Com uma mão no bolso em volta da carta amassada e outro braço em riste: um derradeiro aceno: adeus.
Álvaro, nach dem ganzen Chaos allein, ganz dicht am Sarg. Doch plötzlich zwei Pfingstkirchlerinnen mit „Jesus-liebt-dich“ T‑Shirts und auf Zetteln in Riesenlettern: Das Gebet für die Verstorbene. Also diese Frauen, einfach so, ohne Einladung und ohne Skrupel. Sowohl falscher Moment als auch verfehlte Absicht. Eindringlinge. Gebetswütige Eindringlinge. Für Álvaro nicht nur Störung, sondern auch Hürde zwischen ihm und der Toten. Und nach dem Gebet Sarg zu und Abmarsch der Prozession, alles so schnell, und Álvaro ganz hinten, mit dem Abschiedsbrief in der Tasche und der Erschöpfung eines ganzen langen Lebens mit diesem Ziegelstein von Liebe im Herzen.
Eine Hand in der Tasche, den zerknitterten Brief fest umschlossen, die andere zum Gruß in der Höhe, ein letztes Winken: Ade.
Die Übersetzung dieser besonderen Konstruktion ist Lea Hübner durchweg gelungen. Sie hat ihre eigenen Satzstrukturen und Wortstellungen im Deutschen gefunden, die ohne Sinnverzerrung oder gar Verlust das ganze Drama des beschriebenen Unterfangens vermitteln.
Generell findet Lea Hübner immer wieder geschmeidige und gut funktionierende Lösungen für idiomatische Wendungen oder Bilder und erhält die Frische der Sprache durch ein heutiges Deutsch sowie durch die Übernahme der teilweise eigenwilligen Interpunktion und der onomatopoetischen Kreationen (aff, glub blub). Für die Neologismen hat sie überzeugende Entsprechungen gefunden, beispielsweise mit „das Sirren der Schlechtes-Gewissen-Schnake“ für „o zum-zum da consciência-pernilongo zunindo“.
Es gibt nur wenige Ausnahmen, zum Beispiel erscheint die eine oder andere Vokabel im Deutschen zu brav, vielleicht altbacken. So übersetzt sie „garoto“ mehrmals mit „Gespielen“, ein nicht nur altmodisches, sondern auch eher sperriges Wort. Zugegebenermaßen macht es die deutsche Sprache der Übersetzerin auch nicht leicht, mangelt es doch an Begriffen, mit denen man junge Menschen bezeichnet, bei denen aber eine subtile Konnotation und eine feinere Altersabstufung mitschwingen und die weder altmodisch noch allzu jugendlich anbiedernd klingen. Eine Wiederholung des einfachen „Jungen“ für „garoto“ erscheint da fast unausweichlich.

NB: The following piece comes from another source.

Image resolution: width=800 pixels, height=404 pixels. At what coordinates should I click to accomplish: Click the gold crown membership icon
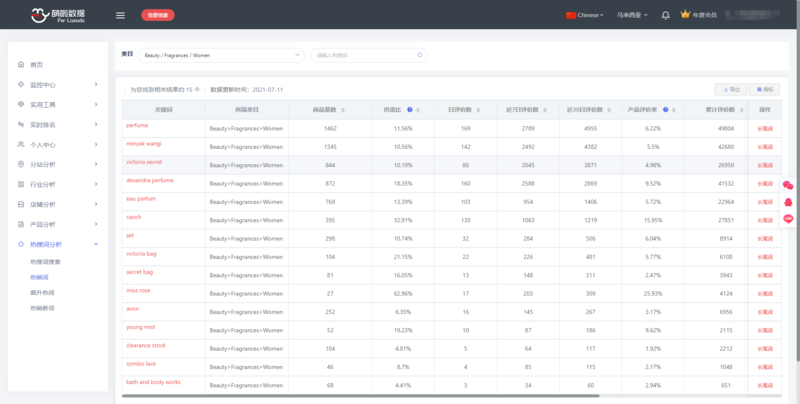tap(685, 15)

Als regelrecht störend könnte man die Wahl des „Jesses Maria“ bezeichnen, ein regional deutlich eingegrenzter Ausruf, bei dem der dies ausrufende Brasilianer urplötzlich in Lederhose vor dem inneren Auge steht. Ein verwirrender Moment, den Lea Hübner hätte vermeiden können, wenn sie auf überregional verbreitete Wendungen wie „mein Gott“ zurückgegriffen hätte. Zumal die portugiesischen Entsprechungen (z. B. Jesus oder Santíssima) auch keine örtliche Begrenzung aufweisen.

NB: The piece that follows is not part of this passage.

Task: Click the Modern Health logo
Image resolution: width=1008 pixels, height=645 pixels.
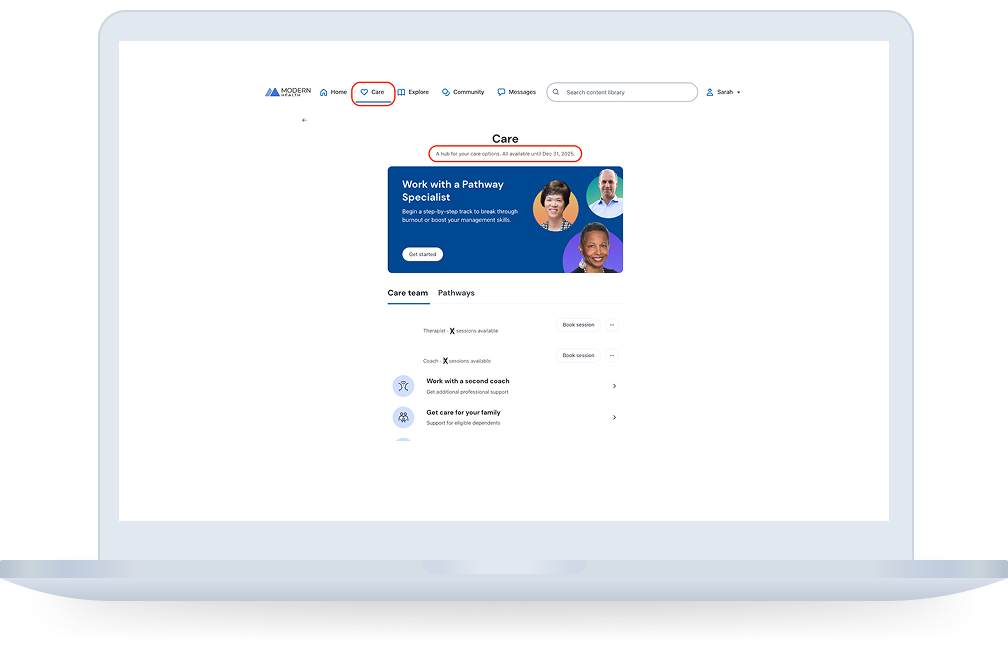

Insgesamt hat es Lea Hübner geschafft, das Kompakte an Carla Bessas Stil genau so dicht und trotzdem fließend und rhythmisch ins Deutsche zu übersetzen und die Geschwindigkeit zu halten, gerade dann, wenn Erinnerungen und gegenwärtige Abläufe regelrecht ineinanderfließen und so ein mitreißendes Tempo erzeugen. Dank dieser umfassenden Qualitäten bei der Übersetzung aus dem brasilianischen Portugiesisch ins Deutsche lesen sich die Geschichten aus Urubus mit Sogkraft und man kann sich gänzlich auf die differenziert gezeichneten Figuren und ihre Lebenswege einlassen. So begegnen uns verpasste Liebesbeziehungen und überbordende Reue am Lebensabend. Ein schwer verliebter Busfahrer. Straßenkinder auf einer Müllkippe. „Ein entzauberter Prinz“, der von seinem käuflichen Freund verlassen wird und sich zurück in einen Frosch verwandelt, der sich nie wieder verlieben soll. Einem Landflüchtling, ehemaliger Schuhputzer, der nun eine Anstellung als Pförtner hat und den so etwas Alltägliches wie seine Verdauung von dem entscheidenden Moment seiner beruflichen Verantwortung abhält. Und wahrscheinlich am eindringlichsten: das Schicksal der Frau ohne Namen, aber mit Bündel in einer Umhängetasche und einer leidvollen Geschichte, die verstört und beunruhigt. Carla Bessa nimmt keine Rücksicht, schont uns nicht, zeigt Wahrheiten, die unbequem, schmerzhaft sind. Aber sie entblößt ihre Figuren nicht und lässt trotz der Schwere des Lebens sogar ein, vielleicht zwei Mal ein wenig Hoffnung aufkommen. Ein berührendes und bereicherndes Leseerlebnis, im Original von Carla Bessa, aber auch als Übersetzung von Lea Hübner.